La littérature à la culotte
Toméo Vergès est un chorégraphe au travail expressif et proche de la littérature. Avec des outils formels très simples, Asphyxies (1998), il aborde un thème rare pour la danse, la solitude et la frustration sexuelle de l'écrivain.
Le dispositif scénique possède une manière de désolante évidence. Le plateau entièrement couvert de pages de journaux, une chaise en bois - blanche - dans un coin. Une ampoule au bout d'un fil. Dans la lumière rasante, un homme grince un texte qui - quoiqu'en espagnol - vibre de frustration et de malaise rentré. Toméo Vergès interprète des extraits du Con d'Irène d'Aragon comme on pourrait les écrire, avec une sorte de honte rageuse à devoir accepter la primauté de la chair sur l'écriture.

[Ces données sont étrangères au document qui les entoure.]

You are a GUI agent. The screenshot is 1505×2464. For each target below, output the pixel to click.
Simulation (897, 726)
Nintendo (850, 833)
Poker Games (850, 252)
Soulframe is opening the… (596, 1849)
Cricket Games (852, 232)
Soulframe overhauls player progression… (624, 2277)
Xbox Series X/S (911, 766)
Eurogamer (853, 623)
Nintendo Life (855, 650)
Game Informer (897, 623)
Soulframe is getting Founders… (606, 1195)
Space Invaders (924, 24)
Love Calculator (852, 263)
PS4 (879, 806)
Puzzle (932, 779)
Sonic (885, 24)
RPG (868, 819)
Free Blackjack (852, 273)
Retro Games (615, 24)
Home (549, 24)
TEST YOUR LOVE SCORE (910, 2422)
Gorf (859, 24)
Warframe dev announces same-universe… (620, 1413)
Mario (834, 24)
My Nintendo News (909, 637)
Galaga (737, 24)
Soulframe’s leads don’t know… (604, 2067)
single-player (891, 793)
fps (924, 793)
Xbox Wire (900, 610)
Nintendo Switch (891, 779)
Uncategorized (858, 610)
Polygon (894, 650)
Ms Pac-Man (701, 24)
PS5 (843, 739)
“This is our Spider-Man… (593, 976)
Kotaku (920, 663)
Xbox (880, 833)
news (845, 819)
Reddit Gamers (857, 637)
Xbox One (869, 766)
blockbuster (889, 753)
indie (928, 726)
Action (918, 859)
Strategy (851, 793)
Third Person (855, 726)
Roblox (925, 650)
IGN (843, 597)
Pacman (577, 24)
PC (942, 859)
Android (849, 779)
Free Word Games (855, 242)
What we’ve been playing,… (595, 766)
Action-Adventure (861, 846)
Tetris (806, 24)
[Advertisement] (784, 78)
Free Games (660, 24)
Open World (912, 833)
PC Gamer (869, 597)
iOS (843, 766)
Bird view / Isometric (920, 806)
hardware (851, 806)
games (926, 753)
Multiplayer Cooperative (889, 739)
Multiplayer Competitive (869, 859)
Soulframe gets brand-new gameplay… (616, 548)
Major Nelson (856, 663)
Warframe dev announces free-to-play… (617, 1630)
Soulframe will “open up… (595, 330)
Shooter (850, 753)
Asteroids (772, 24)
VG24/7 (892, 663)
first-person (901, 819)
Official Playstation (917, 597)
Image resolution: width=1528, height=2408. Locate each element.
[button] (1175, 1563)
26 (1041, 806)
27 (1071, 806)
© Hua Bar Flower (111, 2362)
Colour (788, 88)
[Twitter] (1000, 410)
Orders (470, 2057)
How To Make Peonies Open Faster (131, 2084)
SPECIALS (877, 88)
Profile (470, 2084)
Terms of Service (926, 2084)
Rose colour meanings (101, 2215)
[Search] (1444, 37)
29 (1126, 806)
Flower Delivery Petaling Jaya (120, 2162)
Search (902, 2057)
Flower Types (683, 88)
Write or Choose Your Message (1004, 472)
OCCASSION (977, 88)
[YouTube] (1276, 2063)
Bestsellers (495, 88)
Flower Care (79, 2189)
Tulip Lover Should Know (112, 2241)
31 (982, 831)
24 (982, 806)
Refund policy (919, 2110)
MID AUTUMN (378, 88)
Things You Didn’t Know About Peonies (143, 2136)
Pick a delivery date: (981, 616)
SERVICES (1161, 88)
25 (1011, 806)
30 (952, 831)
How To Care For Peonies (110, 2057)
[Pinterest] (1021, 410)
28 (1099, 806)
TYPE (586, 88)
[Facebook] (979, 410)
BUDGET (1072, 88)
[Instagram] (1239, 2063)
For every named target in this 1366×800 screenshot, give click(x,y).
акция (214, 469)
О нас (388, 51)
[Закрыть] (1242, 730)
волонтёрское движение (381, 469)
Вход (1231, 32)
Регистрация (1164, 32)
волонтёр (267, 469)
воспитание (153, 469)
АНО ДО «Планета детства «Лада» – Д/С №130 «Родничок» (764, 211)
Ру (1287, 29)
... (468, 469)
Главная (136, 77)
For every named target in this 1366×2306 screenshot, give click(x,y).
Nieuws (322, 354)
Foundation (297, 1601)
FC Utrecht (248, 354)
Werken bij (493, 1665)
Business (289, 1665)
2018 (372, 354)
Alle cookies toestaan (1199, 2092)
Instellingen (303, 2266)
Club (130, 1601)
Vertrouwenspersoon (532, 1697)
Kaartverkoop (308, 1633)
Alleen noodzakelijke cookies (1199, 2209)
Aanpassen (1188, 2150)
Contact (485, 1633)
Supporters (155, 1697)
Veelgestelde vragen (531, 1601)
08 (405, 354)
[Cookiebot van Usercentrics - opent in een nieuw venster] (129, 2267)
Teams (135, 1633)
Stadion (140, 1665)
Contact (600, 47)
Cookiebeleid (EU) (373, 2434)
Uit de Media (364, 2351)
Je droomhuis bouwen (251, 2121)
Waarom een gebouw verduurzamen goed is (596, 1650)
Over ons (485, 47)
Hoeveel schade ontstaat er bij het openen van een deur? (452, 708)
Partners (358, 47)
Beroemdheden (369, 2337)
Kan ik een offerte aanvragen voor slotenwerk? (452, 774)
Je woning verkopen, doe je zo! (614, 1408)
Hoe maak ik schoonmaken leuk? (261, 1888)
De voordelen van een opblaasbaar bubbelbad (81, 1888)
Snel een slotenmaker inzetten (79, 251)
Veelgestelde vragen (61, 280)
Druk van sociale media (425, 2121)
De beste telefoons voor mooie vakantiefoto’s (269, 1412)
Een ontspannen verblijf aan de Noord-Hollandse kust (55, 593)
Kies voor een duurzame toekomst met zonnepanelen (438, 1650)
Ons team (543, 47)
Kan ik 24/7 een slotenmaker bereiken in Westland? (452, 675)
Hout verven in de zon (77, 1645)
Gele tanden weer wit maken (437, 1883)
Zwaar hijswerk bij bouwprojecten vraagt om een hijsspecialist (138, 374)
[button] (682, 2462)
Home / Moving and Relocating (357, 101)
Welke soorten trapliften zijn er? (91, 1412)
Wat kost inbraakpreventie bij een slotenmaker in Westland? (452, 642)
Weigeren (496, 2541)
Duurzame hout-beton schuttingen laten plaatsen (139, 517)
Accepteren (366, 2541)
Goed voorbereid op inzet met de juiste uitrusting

Ce conflit entre la queue turgescente et la liberté d'écrire, entre une sublimation qui tarde et un désir qui taraude, ne passe pas par le texte, mais par un dédoublement ; ils sont deux à être ce narrateur torturé par sa libido. Le texte, à peine sorti des lèvres, une embrassade comme un combat puis ce double furieux (Alvaro Morell sidérant, aussi présent que totalement absent) donne un grand coup de pied et renverse son lui-même, vociférant.
Une danse qui dit la lassitude
La danse, radote, ressasse, tourne en rond, dit la lassitude. Ainsi dans une scène étourdissante où, comme un Saint-Antoine derrière son écritoire, l'un des deux rédige à même le mur du fond, d'une écriture démente, tandis que l'autre, refait à l'identique la même variation moitié glissante dans les journaux. Le mystère de l'écrivain est là. Il (ils) tourne en rond parce que l'écriture ne lui suffit pas ou il est tourmenté de désir parce que l'écriture n'est pas assez forte ? La pièce ne répond pas. Elle souligne la violence retournée contre soi-même, en détruisant la chaise qui est immédiatement remplacée et ce délire qui saisit. Alvaro Morell peint d'abord ses chaussures en bleue, puis, avec évidence, le ghetto blaster qui diffuse les Jackson's five (où était-il écrit que cette évocation d'Aragon était une reconstitution) puis la chaise, le pantalon...
Un style d'une grande expressivité
C'est la soudaine prise de conscience par l'autre partie de l'écrivain qui interrompt ce « bleu du ciel» qui gagne la raison. Elle revient plusieurs fois à ce coup de pied dans la poitrine, fondateur parce que sans appel, colère contre soi qui rend le corps à son désir quand ce désir obsède l'écriture. Le style de Toméo Vergès, d'une grande expressivité mais très retenu dans ses effets, très littéraire dans son fonctionnement dramatique mais toujours gestuel et corporel, trouve dans cette pièce une expression parfaite. Mieux, créée en 1998, la pièce est un peu ancienne. Un peu plus âgés, les deux protagonistes possèdent une justesse encore plus grande et une densité plus tragique. Ce qui tendrait donc à prouver que, comme pour la littérature, un peu de vieillissement ne nuit pas au goût de la danse.

Philippe Verrièle, www.webthea.com, 15 novembre 2005

 

DOC Toméo
Médecin, voyageur, l'éclectisme chevillé au corps, le danseur chorégraphe catalan Toméo Vergès met en scène Asphyxies, un collage inspiré par Le Con d'Irène d'Aragon.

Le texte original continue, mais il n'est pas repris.